━━ Records supplied

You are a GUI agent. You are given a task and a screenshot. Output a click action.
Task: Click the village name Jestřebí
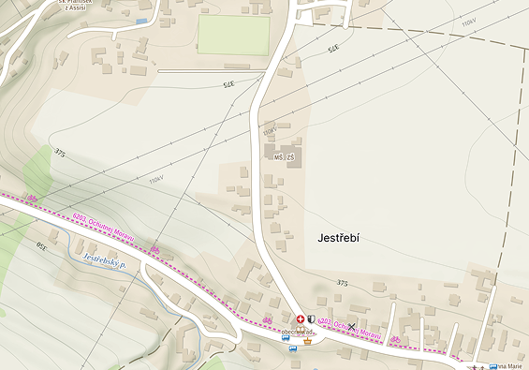332,239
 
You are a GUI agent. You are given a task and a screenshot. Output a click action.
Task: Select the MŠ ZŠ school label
284,157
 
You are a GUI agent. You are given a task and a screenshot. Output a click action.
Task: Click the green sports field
233,36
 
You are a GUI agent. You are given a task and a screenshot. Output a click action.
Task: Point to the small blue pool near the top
142,21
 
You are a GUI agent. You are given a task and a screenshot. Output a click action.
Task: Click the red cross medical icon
301,319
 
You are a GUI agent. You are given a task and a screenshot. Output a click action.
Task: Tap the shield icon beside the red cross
311,319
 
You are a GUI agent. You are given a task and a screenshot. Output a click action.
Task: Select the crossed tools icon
352,326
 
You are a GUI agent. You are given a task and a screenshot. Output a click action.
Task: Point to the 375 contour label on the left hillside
61,151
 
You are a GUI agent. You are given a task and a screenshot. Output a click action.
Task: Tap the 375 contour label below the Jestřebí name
342,282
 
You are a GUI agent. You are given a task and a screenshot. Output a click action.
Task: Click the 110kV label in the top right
467,21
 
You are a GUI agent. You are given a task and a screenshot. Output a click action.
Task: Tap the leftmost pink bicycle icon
33,198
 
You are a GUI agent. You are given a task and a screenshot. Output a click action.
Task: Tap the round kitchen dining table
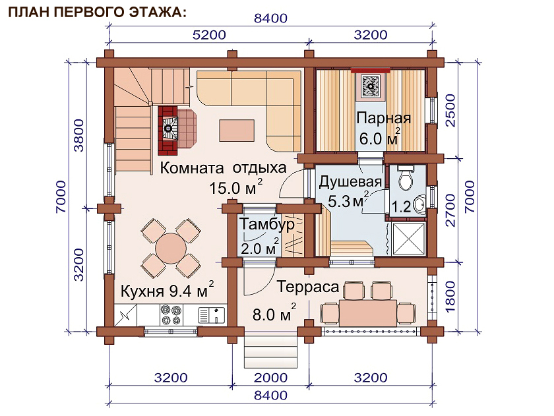tap(171, 248)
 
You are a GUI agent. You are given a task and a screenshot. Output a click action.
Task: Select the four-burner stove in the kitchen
tap(171, 315)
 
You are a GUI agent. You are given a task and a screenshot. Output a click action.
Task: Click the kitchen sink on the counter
tap(211, 315)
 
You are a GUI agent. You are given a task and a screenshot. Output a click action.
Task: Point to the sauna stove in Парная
tap(371, 86)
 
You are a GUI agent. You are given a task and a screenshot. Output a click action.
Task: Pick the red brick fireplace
tap(168, 131)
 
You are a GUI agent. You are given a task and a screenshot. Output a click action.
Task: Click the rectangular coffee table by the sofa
tap(237, 131)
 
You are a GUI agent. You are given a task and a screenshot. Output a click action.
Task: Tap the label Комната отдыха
tap(224, 167)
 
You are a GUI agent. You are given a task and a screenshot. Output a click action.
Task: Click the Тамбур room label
tap(266, 225)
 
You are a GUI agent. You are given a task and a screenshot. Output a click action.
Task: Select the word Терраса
tap(308, 287)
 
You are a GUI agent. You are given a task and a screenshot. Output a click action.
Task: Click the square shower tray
tap(408, 239)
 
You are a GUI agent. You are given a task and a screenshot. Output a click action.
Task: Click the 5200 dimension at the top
tap(209, 35)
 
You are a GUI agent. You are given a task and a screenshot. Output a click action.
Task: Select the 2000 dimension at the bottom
tap(270, 378)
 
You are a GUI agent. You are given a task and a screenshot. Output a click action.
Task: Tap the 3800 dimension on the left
tap(78, 135)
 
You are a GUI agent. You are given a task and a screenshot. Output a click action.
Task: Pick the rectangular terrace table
tap(368, 313)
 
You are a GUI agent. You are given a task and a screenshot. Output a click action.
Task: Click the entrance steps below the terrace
tap(270, 351)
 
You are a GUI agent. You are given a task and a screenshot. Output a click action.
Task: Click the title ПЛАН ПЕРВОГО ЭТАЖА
tap(97, 13)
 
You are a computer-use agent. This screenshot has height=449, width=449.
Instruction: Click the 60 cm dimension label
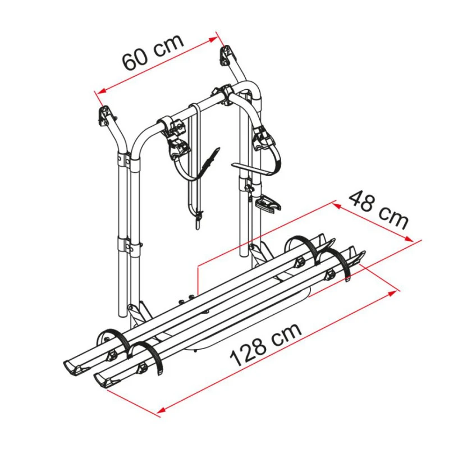point(153,52)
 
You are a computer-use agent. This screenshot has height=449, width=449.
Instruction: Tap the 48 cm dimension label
point(378,210)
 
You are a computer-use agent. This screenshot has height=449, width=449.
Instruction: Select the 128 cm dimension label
point(265,344)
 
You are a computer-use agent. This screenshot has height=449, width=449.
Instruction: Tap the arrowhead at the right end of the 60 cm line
point(213,39)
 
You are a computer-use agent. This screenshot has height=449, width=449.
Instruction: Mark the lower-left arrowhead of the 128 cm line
point(161,410)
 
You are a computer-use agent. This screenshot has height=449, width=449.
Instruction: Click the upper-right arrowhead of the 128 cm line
point(393,293)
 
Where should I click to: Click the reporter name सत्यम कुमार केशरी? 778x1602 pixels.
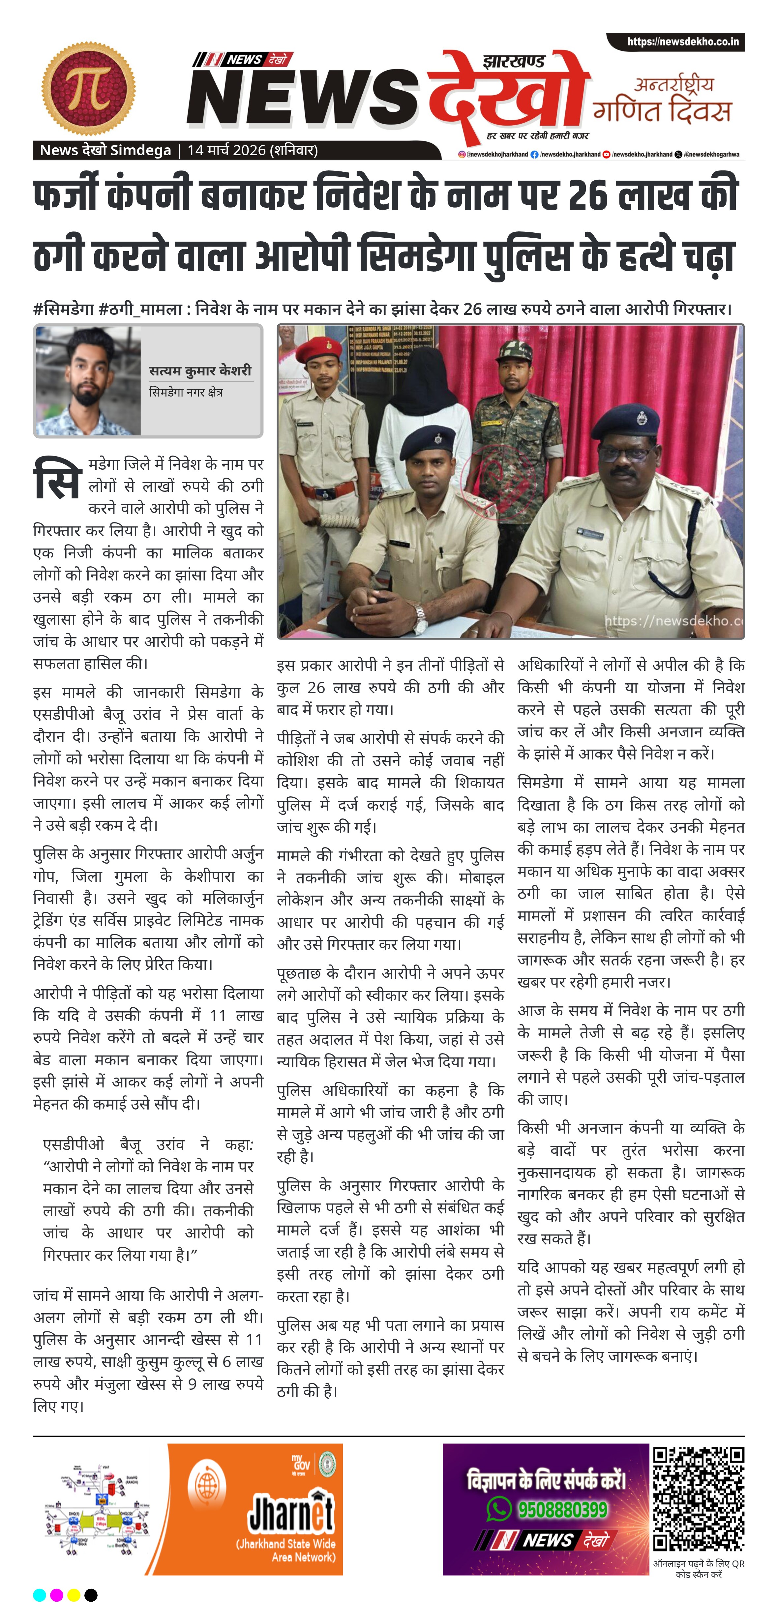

━━━━

§ What this task involves: Count how many lines in the entries above contain the word "below", matching case exactly, and reply with only that number.

§ Complete answer: 2